Exercise goal - The required output is the exact run of lines below that opens at the line with "Pause debugging with Break All icon" and closes at the line with "Click the Restore toolbar icon".

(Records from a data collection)
*** Block opens ***

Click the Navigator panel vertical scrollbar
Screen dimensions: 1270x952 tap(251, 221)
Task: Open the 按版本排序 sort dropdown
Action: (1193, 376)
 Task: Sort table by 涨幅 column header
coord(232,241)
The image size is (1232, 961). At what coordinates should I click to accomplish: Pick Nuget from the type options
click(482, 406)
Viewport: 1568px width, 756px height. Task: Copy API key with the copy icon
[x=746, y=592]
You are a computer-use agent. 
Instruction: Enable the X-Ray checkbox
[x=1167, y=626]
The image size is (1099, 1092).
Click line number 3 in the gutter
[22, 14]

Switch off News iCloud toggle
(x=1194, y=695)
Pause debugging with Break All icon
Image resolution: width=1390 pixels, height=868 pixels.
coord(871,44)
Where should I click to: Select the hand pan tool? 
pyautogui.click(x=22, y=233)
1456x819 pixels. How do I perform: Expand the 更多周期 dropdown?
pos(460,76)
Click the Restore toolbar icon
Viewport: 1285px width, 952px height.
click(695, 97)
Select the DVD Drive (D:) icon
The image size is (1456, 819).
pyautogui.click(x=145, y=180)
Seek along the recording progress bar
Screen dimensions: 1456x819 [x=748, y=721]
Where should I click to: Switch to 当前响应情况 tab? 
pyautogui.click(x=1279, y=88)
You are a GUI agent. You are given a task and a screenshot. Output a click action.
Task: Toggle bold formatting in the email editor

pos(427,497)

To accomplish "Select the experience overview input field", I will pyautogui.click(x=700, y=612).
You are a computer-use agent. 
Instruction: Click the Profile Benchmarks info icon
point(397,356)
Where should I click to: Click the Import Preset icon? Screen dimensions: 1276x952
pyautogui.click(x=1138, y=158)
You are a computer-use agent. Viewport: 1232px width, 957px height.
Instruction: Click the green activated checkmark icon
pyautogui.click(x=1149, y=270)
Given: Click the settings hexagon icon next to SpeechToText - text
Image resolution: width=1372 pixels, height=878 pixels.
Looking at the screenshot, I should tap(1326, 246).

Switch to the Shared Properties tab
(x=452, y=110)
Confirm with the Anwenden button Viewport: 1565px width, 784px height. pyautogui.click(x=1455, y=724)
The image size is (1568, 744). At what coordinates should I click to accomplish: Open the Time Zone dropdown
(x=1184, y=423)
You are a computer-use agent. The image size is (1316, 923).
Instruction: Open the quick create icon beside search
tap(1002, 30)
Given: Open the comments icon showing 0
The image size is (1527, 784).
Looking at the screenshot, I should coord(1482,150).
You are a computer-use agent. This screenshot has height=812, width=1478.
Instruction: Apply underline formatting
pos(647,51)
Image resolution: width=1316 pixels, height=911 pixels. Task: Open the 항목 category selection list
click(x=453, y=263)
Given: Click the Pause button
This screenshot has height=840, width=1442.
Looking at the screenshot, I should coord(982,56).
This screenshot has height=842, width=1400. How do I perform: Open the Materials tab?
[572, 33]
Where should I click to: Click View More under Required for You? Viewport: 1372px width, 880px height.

*** Block closes ***

Solution for this exercise -
Pause debugging with Break All icon
Image resolution: width=1390 pixels, height=868 pixels.
coord(871,44)
Where should I click to: Select the hand pan tool? 
pyautogui.click(x=22, y=233)
1456x819 pixels. How do I perform: Expand the 更多周期 dropdown?
pos(460,76)
Click the Restore toolbar icon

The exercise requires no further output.